(Collection entries)
╔══

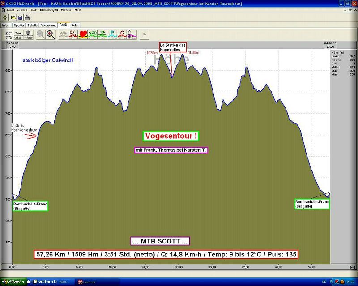This screenshot has height=286, width=358.
Task: Switch to the Tabelle tab
Action: (x=32, y=26)
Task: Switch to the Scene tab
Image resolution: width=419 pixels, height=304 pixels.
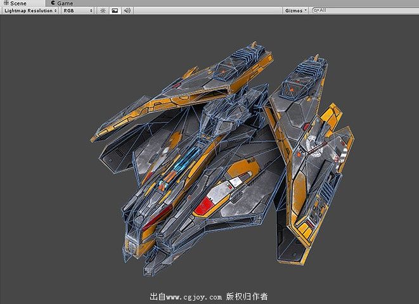Action: (x=18, y=3)
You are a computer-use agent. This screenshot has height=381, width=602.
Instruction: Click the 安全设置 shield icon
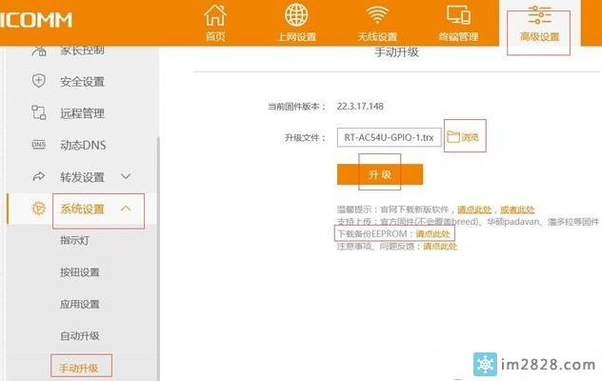coord(39,82)
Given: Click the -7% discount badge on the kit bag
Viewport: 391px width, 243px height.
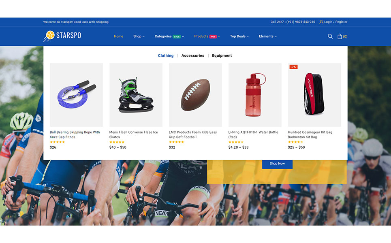Looking at the screenshot, I should pos(293,67).
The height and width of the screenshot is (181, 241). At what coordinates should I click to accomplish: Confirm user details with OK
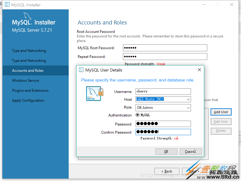point(166,151)
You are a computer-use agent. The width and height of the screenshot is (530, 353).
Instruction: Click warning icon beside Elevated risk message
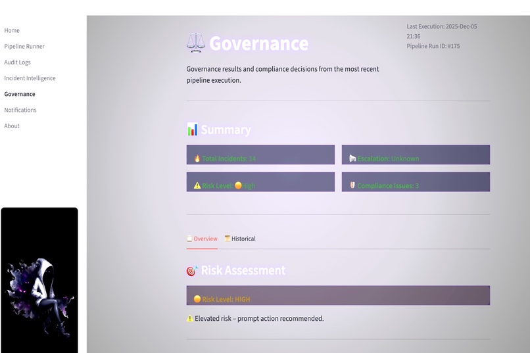[x=190, y=318]
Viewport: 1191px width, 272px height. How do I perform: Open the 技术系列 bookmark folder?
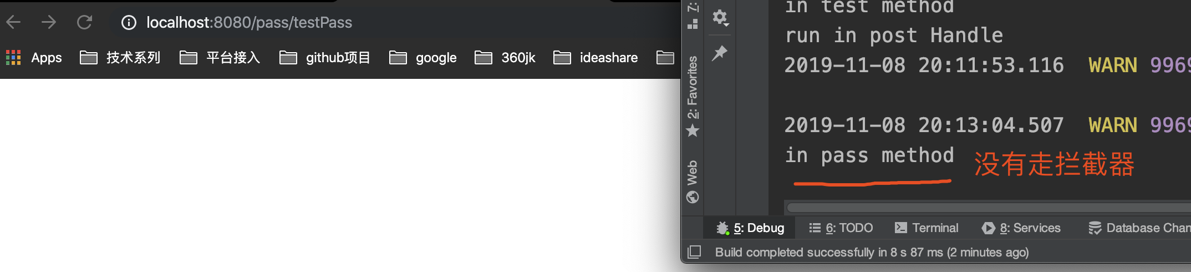tap(120, 58)
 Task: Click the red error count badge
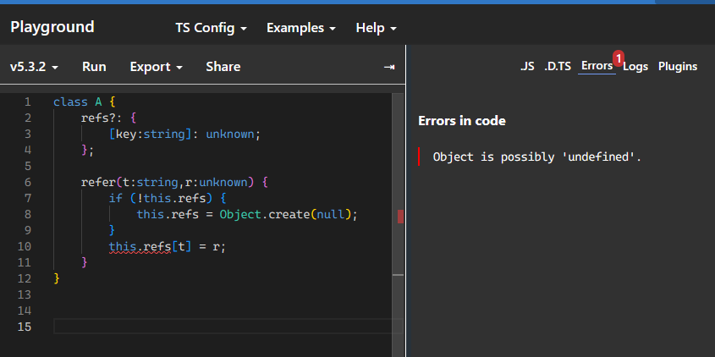(x=619, y=58)
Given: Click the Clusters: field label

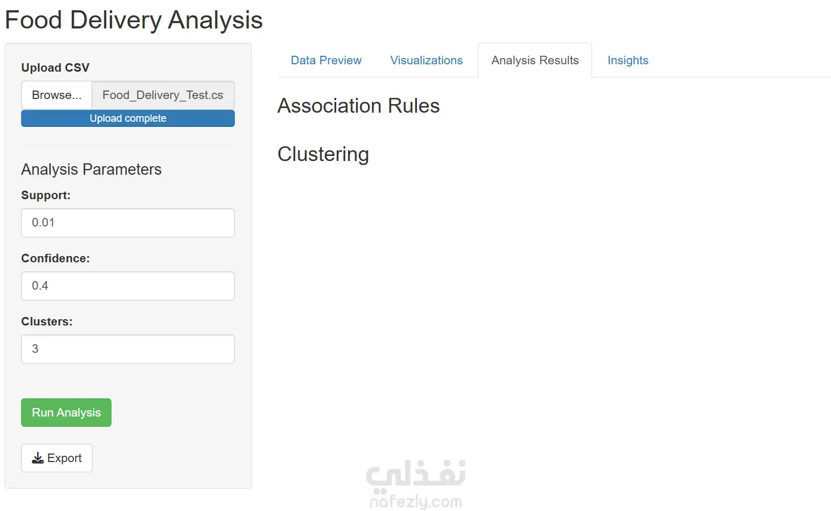Looking at the screenshot, I should 47,322.
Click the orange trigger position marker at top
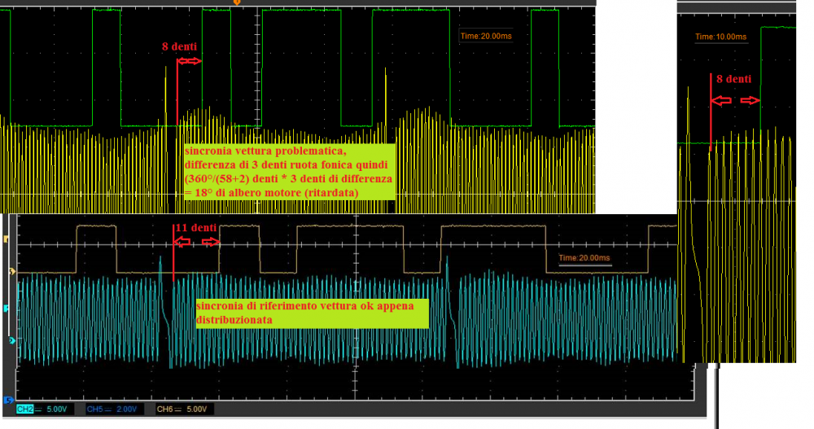The width and height of the screenshot is (814, 429). click(x=237, y=3)
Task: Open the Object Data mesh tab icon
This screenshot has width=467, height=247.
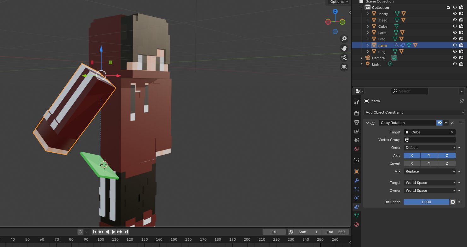Action: tap(357, 216)
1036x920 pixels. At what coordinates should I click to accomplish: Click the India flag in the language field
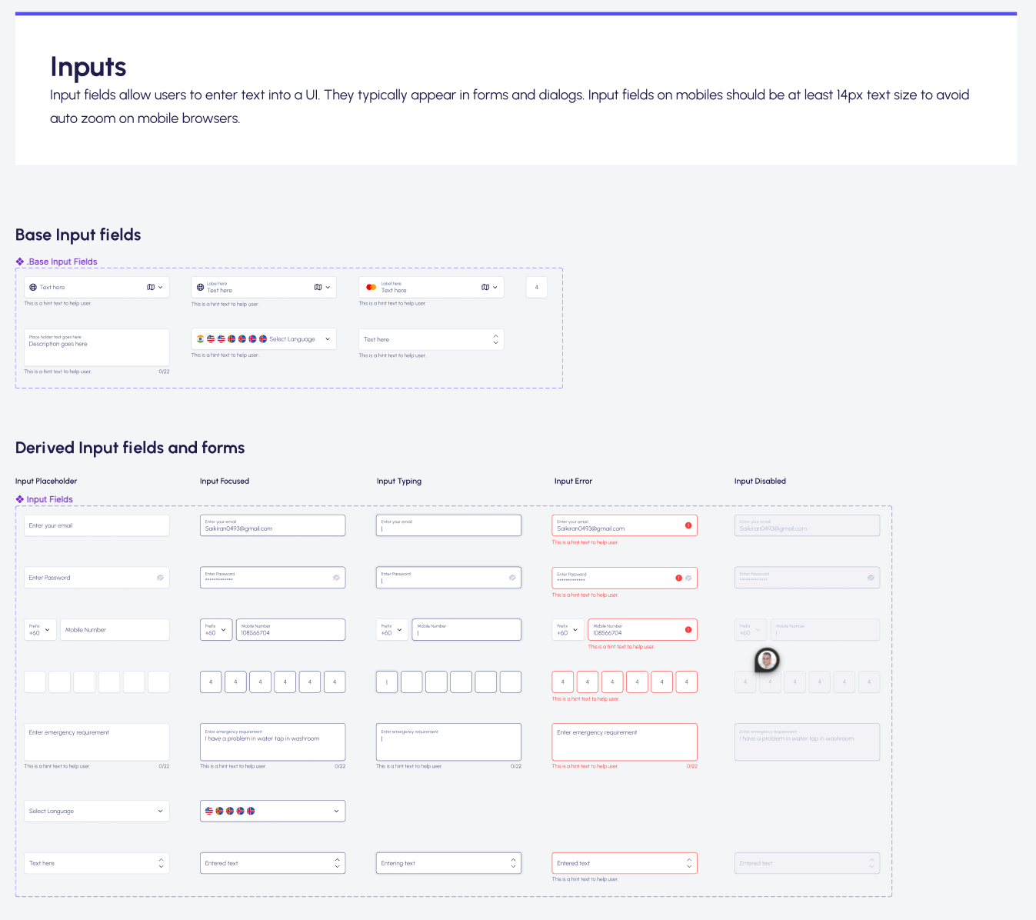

╚══

* _Requirement_
Copy every line where the word "agent" is present in the entries above.

* _Solution to this task_
You are a computer-use agent. This screenshot has height=381, width=602.
You are a computer-use agent. The width and height of the screenshot is (530, 353).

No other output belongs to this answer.